Assembleia não contestará fim do auxílio-paletó

Verba paga duas vezes por ano a deputados paulistas foi extinta; para parlamentares, recorrer seria desgastante

O Estado de S.Paulo

28 de junho de 2012 | 03h03

A Assembleia Legislativa de São Paulo decidiu ontem que não vai recorrer da sentença judicial que acabou com o auxílio-paletó, privilégio antigo da Casa. A medida foi tomada pela Mesa Diretora, com respaldo unânime do Colégio de Líderes.

Pelo menos dois motivos levaram os parlamentares a não contestar a ordem da 3.ª Vara da Fazenda Pública da Capital que, em ação civil movida pelo Ministério Público do Estado, mandou interromper o benefício.

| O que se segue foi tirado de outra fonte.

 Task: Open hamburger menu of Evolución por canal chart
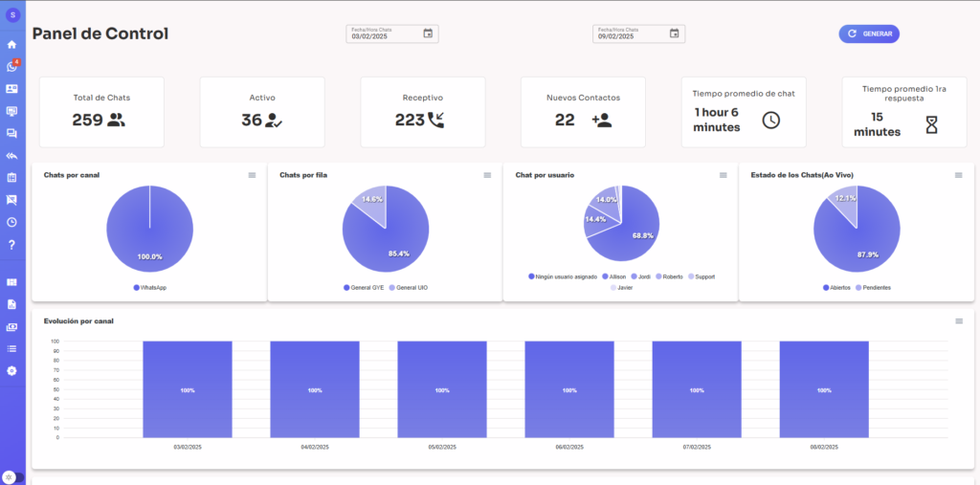(x=959, y=321)
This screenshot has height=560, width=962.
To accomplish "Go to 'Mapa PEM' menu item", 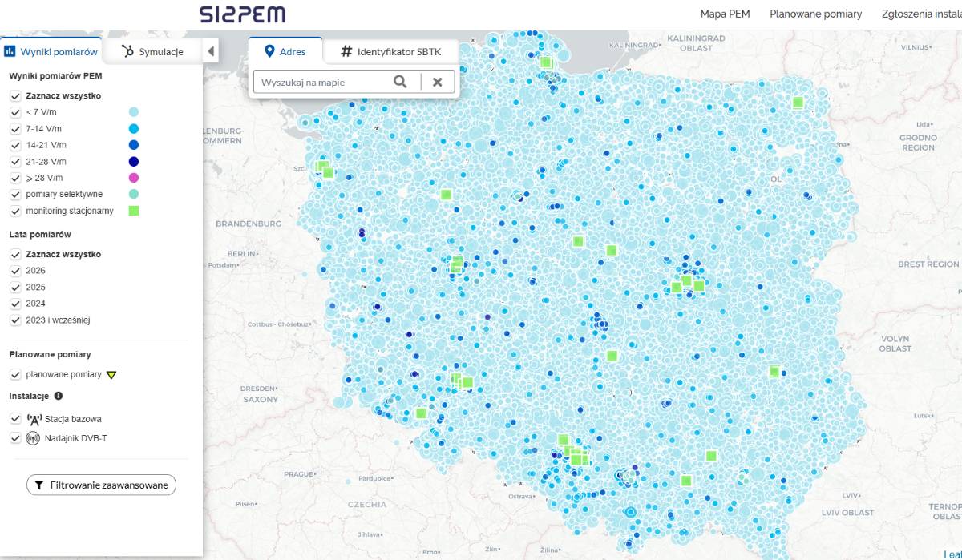I will [725, 14].
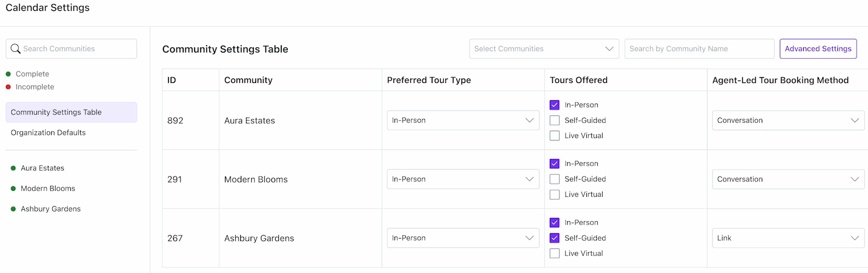Open Preferred Tour Type dropdown for Aura Estates
Image resolution: width=868 pixels, height=273 pixels.
pyautogui.click(x=463, y=120)
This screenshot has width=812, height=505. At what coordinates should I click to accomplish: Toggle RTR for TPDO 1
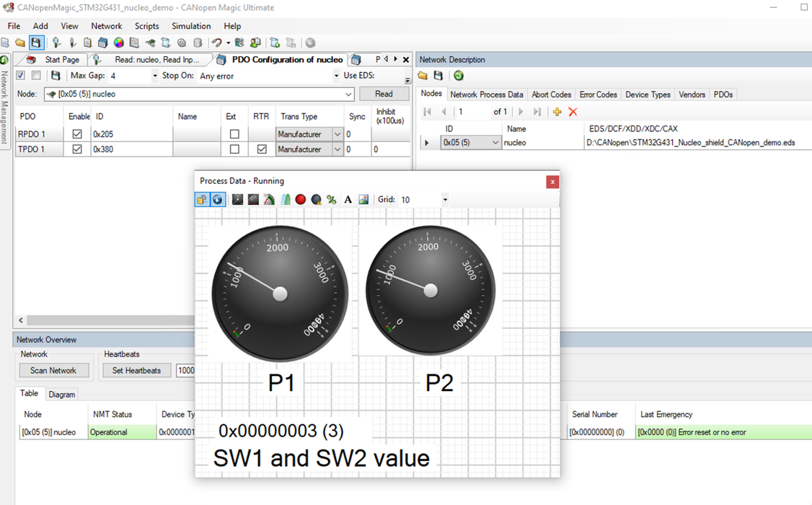pos(262,149)
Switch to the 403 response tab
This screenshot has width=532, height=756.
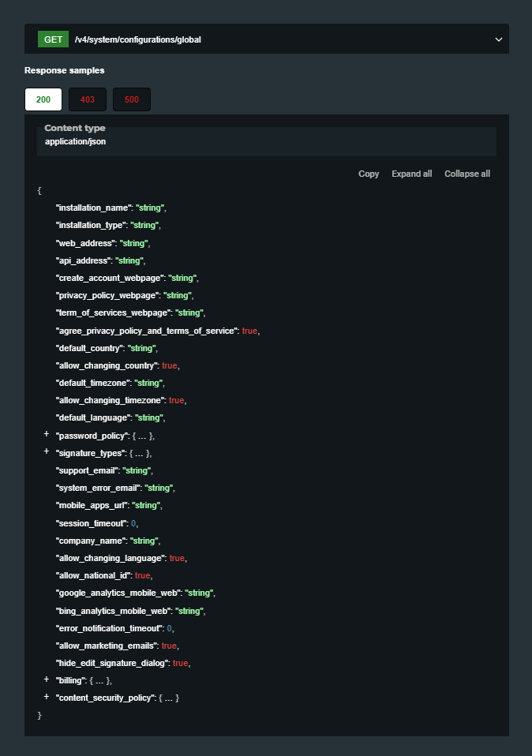[x=88, y=100]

Os deputados concluíram que a causa seria praticamente perdida e eventual recurso pela volta do paletó não encontraria amparo no Tribunal de Justiça, foro competente para apreciar apelação contra sentença de primeiro grau. O outro motivo é o desgaste político a que a Assembleia seria submetida se insistisse no recebimento da vantagem.

A Assembleia paulista é o maior Legislativo estadual do País, com 94 deputados. Também conhecido como "verba de enxoval", o paletó caía na conta dos deputados duas vezes ao ano, no início e no encerramento de cada sessão legislativa.

O valor da parcela corresponde ao subsídio mensal (R$ 20.042,35) do deputado - equivalente a 75% do que recebem, a igual título, em espécie, os deputados federais.

A regalia foi cortada pelo juiz Fernando de Barros Vidal, que obrigou a Mesa da Assembleia a abster-se de fazer o pagamento. A sentença acolheu ação da Promotoria do Patrimônio Público. Os promotores Saad Mazloum e Silvio Marques, especialistas em ações contra improbidade, constataram que o auxílio era previsto no artigo 1.º da Lei 11.328/2002 e no artigo 88 do Regimento Interno da Assembleia.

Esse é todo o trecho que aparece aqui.